# [PROBLEMS TO SOLVE]
1 - In one to three sentences, explain from the researcher profiles why Zanele Munyikwa started a PhD in information technologies at the MIT Sloan School of Management.
2 - Extend the researcher profiles with the next part, picking up after the last profile shown.

Zanele Munyikwa recently started a PhD in information technologies at the MIT Sloan School of Management looking to explore causal inferences in social media for her dissertation. She has a B.S in Computer Science and is interested in measuring impacts of information technology on individuals, organizations and the economy. Follow her on Twitter @zanmuny.
Working in non-profit or private organisations
Alexandra Olteanu, is a Postdoctoral Researcher at Microsoft Research, part of the Fairness, Accountability, Transparency, and Ethics (FATE) group in Montreal. Alexandra investigates the online world and pushing computational analysis to understand ethical behaviors and uses during crises @o_saja.
Alexandra Balahur is a researcher with the European Commission Joint Research Center and a member of the Europe Media Monitor team of the Text and Data Mining Unit. She has a special interest in extracting and classifying sentiments, opinions and emotions expressed in documents written in different languages. Follow her on Twitter @alexyys13.

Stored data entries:
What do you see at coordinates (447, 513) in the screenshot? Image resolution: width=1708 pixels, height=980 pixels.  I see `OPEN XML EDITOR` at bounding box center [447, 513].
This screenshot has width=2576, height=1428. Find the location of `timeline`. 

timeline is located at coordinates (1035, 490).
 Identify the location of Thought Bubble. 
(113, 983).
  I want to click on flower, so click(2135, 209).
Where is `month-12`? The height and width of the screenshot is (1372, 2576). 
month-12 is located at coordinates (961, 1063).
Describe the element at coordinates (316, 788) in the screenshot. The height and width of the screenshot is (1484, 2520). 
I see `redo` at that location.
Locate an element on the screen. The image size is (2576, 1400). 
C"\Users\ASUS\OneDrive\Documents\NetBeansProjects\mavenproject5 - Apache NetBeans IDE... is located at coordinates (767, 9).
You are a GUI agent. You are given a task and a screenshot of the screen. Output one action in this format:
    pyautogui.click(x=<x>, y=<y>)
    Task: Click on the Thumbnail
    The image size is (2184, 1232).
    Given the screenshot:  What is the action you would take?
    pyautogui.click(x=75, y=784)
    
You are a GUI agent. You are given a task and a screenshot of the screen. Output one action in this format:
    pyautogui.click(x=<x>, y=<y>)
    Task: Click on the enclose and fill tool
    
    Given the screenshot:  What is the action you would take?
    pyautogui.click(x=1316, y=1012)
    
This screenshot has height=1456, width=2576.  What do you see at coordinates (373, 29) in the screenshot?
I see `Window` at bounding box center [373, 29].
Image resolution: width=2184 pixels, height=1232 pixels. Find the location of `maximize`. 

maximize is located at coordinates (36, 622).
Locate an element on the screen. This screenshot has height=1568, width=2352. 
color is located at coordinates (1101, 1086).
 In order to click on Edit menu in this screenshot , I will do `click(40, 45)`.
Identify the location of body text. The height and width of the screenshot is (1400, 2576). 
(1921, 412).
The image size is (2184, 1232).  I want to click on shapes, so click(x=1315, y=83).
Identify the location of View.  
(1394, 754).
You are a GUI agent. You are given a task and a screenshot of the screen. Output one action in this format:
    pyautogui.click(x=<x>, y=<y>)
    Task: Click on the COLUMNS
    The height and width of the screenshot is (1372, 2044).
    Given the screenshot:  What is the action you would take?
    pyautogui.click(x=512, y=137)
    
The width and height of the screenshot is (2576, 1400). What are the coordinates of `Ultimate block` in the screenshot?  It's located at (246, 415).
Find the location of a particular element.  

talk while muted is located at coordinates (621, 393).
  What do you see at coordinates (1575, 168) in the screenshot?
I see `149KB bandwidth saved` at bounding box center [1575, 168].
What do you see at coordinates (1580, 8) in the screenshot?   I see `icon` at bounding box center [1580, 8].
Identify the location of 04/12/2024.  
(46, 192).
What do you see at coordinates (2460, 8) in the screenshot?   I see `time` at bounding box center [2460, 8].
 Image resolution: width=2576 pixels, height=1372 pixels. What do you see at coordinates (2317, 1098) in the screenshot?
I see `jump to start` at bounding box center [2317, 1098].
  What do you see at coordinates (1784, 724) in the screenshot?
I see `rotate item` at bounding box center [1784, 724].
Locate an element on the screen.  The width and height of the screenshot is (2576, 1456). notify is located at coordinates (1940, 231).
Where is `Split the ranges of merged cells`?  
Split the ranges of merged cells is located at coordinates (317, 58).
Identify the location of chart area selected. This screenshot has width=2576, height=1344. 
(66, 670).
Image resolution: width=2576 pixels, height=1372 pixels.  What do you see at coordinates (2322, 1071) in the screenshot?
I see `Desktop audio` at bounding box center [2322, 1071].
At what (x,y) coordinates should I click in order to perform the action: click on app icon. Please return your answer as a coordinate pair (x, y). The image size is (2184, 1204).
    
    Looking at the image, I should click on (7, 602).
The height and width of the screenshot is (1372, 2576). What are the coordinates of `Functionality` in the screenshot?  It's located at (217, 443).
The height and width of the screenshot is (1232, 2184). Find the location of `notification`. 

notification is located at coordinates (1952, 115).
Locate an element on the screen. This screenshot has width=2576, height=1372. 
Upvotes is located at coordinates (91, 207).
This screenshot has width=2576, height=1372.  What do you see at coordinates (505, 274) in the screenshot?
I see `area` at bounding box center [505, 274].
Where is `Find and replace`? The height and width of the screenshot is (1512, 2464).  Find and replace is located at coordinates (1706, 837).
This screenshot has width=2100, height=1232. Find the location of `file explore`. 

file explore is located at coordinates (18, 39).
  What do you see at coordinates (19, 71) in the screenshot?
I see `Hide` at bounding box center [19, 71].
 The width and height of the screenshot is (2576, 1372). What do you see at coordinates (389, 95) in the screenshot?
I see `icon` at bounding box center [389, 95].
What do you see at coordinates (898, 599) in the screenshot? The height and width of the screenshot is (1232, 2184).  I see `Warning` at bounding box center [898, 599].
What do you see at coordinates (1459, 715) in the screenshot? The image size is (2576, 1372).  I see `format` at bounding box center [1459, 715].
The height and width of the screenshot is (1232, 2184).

# [RESULTS OF THE EXERCISE]
1 - Zanele Munyikwa started the PhD to explore causal inferences in social media for her dissertation.

2 -
Alex Hanna is a computational social scientist at Google Cloud. In an attempt to improve knowledge and understanding of Black protests between 1994 and 2010, Alex and a colleague used computational tools to extract this information from news wire stories in a recent article. She is an activist for queer and trans rights and in her free time, she competes in roller derby under the name Kate Silver! Follow her on Twitter @alexhanna.
Eugenia Giraudy recently joined the Core Data Science team at Facebook as a Research Scientist. In a paper she co-authored while at UC Berkeley, Eugenia and colleagues used computational text analysis techniques to identify the amount of text reuse in different policy proposals in the US. Follow her on Twitter @EugeniaGiraudy
Hanna Wallach is a Senior Researcher at Microsoft and Adjunct Associate Professor, UMass Amherst. Her research focuses on computational social science and in her own words, she develops machine learning and natural language processing methods for analyzing the structure, content, and dynamics of social processes. She is an avid promoter of the field, and if you want an intro into the difference between computer scientists and social researchers, check out her viewpoint piece: “Computational Social Science ≠ Computer Science + Social Data”. Follow her on Twitter @hannawallach and Medium Hanna Wallach.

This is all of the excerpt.